Friday, February 10, 2012

Bruckner Fever?

Judging from some of my recent conversations, it seems as if Wednesday night’s performance of Anton Bruckner’s fifth symphony by the San Francisco Symphony under the baton of Conductor Emeritus Herbert Blomstedt has triggered a wave of Bruckner fever.  Perhaps I should say “revived,” since Joshua Kosman’s review for the San Francisco Chronicle described the performance as “a happy reminder of the old days, when this repertoire formed a staple of Blomstedt's activities here and the performances were grand, probing and closely argued.”  This was before my time as a Bay Area resident (since I arrived around the time that Michael Tilson Thomas began his tenure);  but I am willing to take Kosman at his word on this claim.

The fact is, however, that, wherever I happened to be, the opportunities to hear Bruckner were pretty rare.  This makes it a weird coincidence, that this happens to be the week in which Simon Rattle will conduct the Berlin Philharmonic in a performance of Bruckner’s ninth symphony including a reconstruction of its final (fourth) movement, based on a thorough analysis of all existing sketches performed by a team of four musicologists between 1985 and 2008 (and then revised in 2010).  Having already made a career out of pursuing the latest scholarship on performing editions of Gustav Mahler’s tenth symphony, Rattle now seems to have shifted his focus to Mahler’s most famous teacher!

It is not as if Bruckner has been ignored after years in the shadows.  The recently-released EMI 48-CD anthology of concert recordings of Sergiu Celibidache conducting the Munich Philharmonic towards the end of his career includes twelve CDs of the music of Anton Bruckner covering his last seven symphonies (the third through the ninth) and two sacred compositions, the relatively short Te Deum and the last of his mass settings in F minor.  My own first serious exposure to Bruckner came from a Deutsche Grammophon reissue of the ninth symphony conducted by Wilhelm Furtwängler, and his comprehensive Legacy collection includes six CDs that cover the fourth, fifth, seventh, and ninth symphonies, as well as excerpts from the sixth.  (Taken together, these two collections make quite a pair, since Celibidache was known to call Furtwängler his “beacon.”)  As I write this an Amazon.com music search on Bruckner just turned up 1650 CD hits, one of the most recent being a concert recording of Bernard Haitink conducting the London Symphony Orchestra in the fourth symphony on the ensemble’s own LSO label.  Even Jeffrey Tate has gotten into the game with a recording of the ninth made with the Rotterdam Philharmonic Orchestra.

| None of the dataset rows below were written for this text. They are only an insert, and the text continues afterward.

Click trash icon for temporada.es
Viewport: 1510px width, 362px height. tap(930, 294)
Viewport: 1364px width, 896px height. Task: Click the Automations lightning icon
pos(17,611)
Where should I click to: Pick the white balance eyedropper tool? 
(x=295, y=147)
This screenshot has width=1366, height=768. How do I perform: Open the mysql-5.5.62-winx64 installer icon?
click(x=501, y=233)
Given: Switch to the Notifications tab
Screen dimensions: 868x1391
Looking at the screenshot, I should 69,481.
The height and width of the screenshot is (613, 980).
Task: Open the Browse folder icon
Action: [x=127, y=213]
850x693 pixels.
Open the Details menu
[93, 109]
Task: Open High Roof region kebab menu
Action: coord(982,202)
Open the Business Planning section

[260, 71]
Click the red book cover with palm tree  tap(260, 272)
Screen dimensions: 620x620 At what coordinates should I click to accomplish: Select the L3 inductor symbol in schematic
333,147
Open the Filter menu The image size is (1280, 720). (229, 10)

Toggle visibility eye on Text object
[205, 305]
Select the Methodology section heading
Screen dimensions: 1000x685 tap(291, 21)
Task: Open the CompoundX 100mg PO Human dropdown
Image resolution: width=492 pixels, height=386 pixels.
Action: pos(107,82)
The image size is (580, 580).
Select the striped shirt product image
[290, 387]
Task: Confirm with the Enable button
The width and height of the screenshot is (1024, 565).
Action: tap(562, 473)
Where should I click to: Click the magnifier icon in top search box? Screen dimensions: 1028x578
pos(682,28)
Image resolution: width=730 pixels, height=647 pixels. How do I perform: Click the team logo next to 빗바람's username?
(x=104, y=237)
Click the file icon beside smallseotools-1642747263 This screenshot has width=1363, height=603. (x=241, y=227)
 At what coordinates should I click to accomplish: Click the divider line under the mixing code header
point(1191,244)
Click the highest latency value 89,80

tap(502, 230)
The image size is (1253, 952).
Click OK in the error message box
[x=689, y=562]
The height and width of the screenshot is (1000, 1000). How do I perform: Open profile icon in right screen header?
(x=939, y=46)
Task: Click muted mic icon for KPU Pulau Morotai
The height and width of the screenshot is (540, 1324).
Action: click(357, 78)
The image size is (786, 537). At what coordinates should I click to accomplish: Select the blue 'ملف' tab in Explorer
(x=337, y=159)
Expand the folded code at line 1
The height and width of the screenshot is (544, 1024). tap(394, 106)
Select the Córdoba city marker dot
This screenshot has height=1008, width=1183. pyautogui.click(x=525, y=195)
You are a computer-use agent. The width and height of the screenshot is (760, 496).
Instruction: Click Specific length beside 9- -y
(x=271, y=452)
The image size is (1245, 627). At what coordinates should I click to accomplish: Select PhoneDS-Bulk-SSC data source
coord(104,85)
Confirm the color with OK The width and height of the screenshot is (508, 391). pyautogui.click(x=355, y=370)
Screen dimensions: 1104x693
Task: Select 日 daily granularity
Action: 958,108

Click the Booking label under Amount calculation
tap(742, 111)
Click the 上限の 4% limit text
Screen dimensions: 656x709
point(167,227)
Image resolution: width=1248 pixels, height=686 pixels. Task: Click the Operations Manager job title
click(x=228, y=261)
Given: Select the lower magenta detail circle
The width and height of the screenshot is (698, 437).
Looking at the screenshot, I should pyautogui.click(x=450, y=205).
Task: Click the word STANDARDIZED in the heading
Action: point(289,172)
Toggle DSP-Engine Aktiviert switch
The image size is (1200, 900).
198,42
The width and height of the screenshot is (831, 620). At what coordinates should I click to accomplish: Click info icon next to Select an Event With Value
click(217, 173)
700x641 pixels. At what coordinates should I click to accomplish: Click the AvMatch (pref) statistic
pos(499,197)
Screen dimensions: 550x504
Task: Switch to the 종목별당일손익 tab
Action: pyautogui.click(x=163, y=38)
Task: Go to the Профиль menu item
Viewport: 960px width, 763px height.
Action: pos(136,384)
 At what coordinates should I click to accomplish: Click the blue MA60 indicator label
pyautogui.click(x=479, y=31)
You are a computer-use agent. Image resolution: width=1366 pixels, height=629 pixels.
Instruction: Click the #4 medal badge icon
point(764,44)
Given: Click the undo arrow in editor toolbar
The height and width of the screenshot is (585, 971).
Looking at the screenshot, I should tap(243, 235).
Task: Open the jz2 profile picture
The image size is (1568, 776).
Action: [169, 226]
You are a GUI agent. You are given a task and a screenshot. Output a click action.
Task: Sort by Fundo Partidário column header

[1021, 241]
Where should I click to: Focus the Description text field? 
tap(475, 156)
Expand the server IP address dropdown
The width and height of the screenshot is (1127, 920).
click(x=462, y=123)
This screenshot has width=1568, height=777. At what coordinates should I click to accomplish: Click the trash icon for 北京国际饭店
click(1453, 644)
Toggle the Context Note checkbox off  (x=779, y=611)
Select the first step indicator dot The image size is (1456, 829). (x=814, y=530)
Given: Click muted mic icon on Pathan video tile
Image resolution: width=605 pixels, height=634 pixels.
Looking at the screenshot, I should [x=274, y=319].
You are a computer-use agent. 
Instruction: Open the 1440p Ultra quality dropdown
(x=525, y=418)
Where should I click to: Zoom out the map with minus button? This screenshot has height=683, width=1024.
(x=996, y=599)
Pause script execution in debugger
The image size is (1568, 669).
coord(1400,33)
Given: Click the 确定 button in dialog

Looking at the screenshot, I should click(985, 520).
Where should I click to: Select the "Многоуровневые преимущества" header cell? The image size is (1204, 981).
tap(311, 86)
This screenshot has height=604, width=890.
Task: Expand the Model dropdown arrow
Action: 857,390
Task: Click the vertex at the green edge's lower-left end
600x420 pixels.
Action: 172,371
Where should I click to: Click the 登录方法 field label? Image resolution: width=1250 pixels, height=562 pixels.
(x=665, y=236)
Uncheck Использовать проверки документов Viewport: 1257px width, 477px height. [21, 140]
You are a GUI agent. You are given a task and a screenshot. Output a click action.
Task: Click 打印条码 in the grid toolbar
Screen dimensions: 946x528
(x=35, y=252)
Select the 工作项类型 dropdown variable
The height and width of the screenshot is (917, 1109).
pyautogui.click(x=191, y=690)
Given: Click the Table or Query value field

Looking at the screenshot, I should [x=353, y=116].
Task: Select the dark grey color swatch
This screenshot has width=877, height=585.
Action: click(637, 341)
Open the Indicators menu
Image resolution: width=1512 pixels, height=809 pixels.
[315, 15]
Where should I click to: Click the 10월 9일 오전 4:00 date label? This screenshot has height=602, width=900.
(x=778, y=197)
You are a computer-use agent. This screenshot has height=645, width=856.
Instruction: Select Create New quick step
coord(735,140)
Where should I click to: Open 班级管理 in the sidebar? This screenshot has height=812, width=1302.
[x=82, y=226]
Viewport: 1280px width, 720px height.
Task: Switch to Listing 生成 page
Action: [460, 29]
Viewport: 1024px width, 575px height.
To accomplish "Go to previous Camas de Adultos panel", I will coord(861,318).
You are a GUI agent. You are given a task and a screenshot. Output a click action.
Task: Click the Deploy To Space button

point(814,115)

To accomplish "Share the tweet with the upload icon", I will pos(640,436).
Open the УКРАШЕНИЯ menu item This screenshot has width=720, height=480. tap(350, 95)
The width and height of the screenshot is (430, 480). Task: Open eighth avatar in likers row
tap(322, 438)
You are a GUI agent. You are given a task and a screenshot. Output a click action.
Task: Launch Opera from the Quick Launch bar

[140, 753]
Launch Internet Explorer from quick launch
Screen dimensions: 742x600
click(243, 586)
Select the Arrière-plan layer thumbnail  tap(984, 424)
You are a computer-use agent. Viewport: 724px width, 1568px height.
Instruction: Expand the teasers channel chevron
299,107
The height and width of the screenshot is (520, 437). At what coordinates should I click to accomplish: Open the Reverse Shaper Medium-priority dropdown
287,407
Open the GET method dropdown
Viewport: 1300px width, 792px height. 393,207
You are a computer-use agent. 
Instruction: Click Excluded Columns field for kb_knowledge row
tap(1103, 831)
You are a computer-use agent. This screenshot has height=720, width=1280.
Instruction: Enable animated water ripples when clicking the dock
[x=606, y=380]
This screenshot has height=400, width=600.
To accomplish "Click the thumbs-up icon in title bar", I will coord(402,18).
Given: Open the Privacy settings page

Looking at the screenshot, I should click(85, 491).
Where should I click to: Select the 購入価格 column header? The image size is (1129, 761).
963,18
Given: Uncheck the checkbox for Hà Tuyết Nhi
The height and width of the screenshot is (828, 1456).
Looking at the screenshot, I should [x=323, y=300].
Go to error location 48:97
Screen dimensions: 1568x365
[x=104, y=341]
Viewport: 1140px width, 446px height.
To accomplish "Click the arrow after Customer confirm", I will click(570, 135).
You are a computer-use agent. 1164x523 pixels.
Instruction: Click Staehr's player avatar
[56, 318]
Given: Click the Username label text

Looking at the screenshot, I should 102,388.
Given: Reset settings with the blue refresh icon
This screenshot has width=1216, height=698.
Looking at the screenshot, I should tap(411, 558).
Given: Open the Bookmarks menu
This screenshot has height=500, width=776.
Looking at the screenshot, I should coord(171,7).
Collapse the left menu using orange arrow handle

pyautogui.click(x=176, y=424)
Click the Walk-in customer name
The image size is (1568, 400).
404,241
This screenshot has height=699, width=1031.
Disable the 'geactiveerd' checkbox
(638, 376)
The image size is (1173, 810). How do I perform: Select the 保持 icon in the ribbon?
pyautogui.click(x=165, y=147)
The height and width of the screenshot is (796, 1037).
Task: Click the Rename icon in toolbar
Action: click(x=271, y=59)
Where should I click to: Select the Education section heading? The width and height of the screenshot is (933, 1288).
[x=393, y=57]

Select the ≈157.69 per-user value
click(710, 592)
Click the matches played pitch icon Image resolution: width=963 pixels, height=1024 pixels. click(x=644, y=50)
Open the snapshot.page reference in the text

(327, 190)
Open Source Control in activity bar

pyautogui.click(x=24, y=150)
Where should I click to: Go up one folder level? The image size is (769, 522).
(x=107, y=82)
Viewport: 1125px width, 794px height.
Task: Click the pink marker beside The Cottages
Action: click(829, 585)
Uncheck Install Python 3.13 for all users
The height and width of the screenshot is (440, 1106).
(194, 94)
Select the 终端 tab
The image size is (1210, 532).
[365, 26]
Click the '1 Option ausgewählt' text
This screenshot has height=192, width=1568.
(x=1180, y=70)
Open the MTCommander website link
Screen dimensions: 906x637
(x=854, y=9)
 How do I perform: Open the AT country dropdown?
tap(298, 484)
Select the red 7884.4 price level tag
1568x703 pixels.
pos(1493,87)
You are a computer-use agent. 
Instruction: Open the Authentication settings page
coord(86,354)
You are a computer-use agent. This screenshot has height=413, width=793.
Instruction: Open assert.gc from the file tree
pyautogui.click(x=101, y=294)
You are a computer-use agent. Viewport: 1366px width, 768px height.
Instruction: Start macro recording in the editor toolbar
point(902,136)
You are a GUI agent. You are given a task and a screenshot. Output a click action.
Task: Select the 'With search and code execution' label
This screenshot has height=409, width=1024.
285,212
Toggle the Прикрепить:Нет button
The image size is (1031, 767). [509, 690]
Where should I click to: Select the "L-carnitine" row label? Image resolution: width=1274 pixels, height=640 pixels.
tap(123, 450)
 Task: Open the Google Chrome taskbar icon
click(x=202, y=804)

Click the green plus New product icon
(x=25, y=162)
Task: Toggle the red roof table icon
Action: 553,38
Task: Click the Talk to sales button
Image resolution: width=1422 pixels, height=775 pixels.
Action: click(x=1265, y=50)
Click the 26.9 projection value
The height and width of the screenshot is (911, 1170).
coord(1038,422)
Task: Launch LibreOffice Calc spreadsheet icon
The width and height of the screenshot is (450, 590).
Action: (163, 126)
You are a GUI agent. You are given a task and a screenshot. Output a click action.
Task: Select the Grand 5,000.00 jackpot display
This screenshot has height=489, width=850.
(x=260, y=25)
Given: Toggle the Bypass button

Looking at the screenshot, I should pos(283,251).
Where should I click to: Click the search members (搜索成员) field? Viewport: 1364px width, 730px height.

What most fascinates me about this revived interest is that it seems as if the reason I had previously heard so little Bruckner in the past was that he had been consigned to Mahler’s shadow.  This has led me to wonder whether or not the rise of interest in Mahler may have peaked with the celebration of the 150th anniversary of his birth, beginning on his birthday, July 7, 2010 and acknowledged by EMI with a sixteen-CD Complete Works box.  A year’s worth of celebrating may have left the listening public with a craving for something new;  and Bruckner is so radically different from any other symphonic composer that he may now be filling the bill, so to speak.  Nevertheless, if this is a fad on the part of the listeners, it certainly is not one where the conductors are involved.  If this means that there are likely to be more opportunities to experience different approaches to performing Bruckner, then I am all for it!